TOPIC: LITERATURE AND ENVIRONMENT
Our course reads literature within its surrounding "environment."
Environmental" criticisms and "ecological" criticisms have recently
come on the scene and expanded dramatically. We'll read some critical
attempts to understand literature from environmental perspectives.
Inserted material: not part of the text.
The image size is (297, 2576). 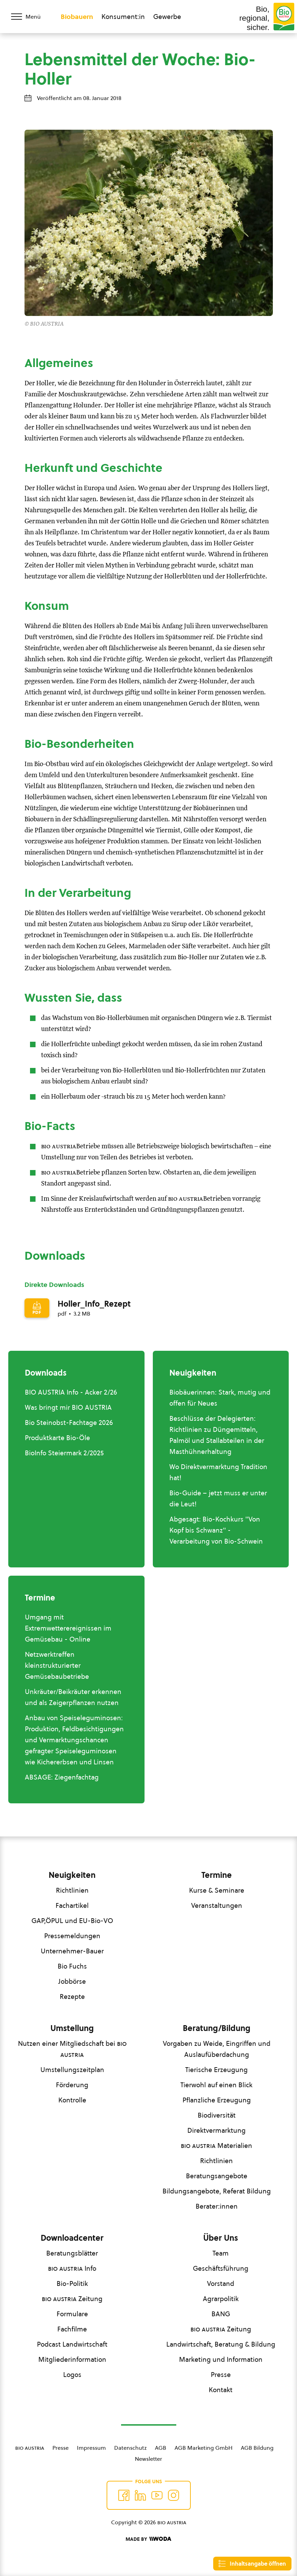 I want to click on BIO AUSTRIA Info - Acker 2/26, so click(x=71, y=1392). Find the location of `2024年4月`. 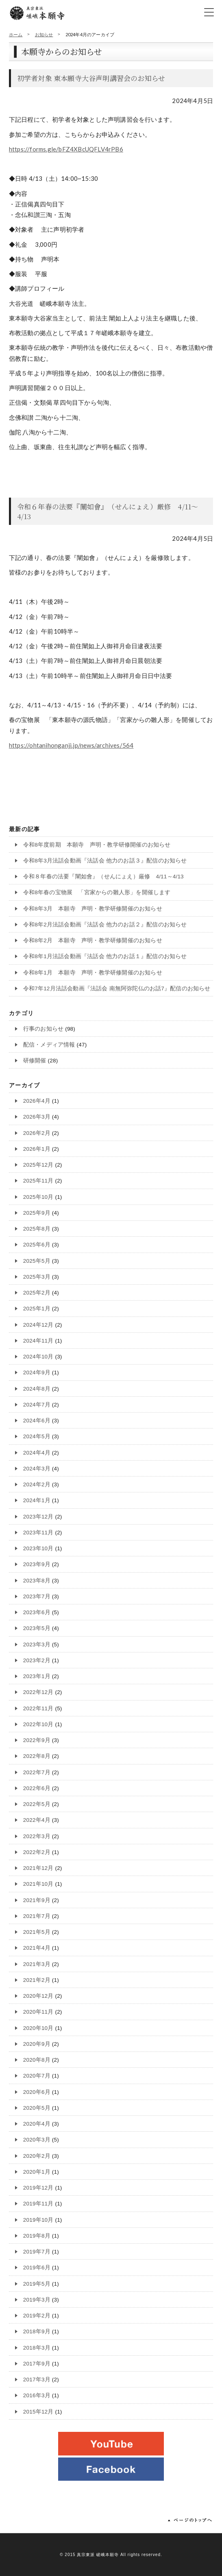

2024年4月 is located at coordinates (36, 1453).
Our readings will include one of the environmental anthologies,
probably Anderson, Slovic, and O'Grady, Literature and the
Environment: A Reader on Nature and Culture . We'll also read
from an "ecological criticism" collection. Among the themes and
topics, we'll consider women and nature; men and nature; development,
urbanization, and the advance of suburban sprawl; chemicals and
pesticides in the ecosystem; separation from nature and return to
nature; predator elimination and predator reintroduction; extreme
nature encounters; extreme weather and global atmospheric change; and
critiques of environmental thinking. The readings contain fiction and
non-fiction, all from the twentieth-century environmental canon.
In addition to our anthology, course readings will probably include
Ursula K. Le Guin, Always Coming Home and Buffalo Gals
and Other Animal Presences ; Rick Bass, The Ninemile Wolves
; Pat Murphy, Nadya: The Wolf Chronicles ; Aldo Leopold,
A Sand County Almanac ; fiction and poetry by Leslie Marmon
Silko; Jack London, The Call of the Wild ; Jon Krakauer,
Into the Wild ; John McPhee, Encounters with the Archdruid
["Narratives about a conservationist and three of his natural
enemies"]; selections from Rachel Carson, Silent Spring ; and
selections from Martin W. Lewis, Green Delusions: an
Environmentalist Critique of Radical Environmentalism .
There will be mid-term and a final. Students will also write a short
paper (5-6) pages and a longer (circa 10 page) paper. Short
paragraph-length working papers are also a possibility. Class
meetings will mix lecture and discussion.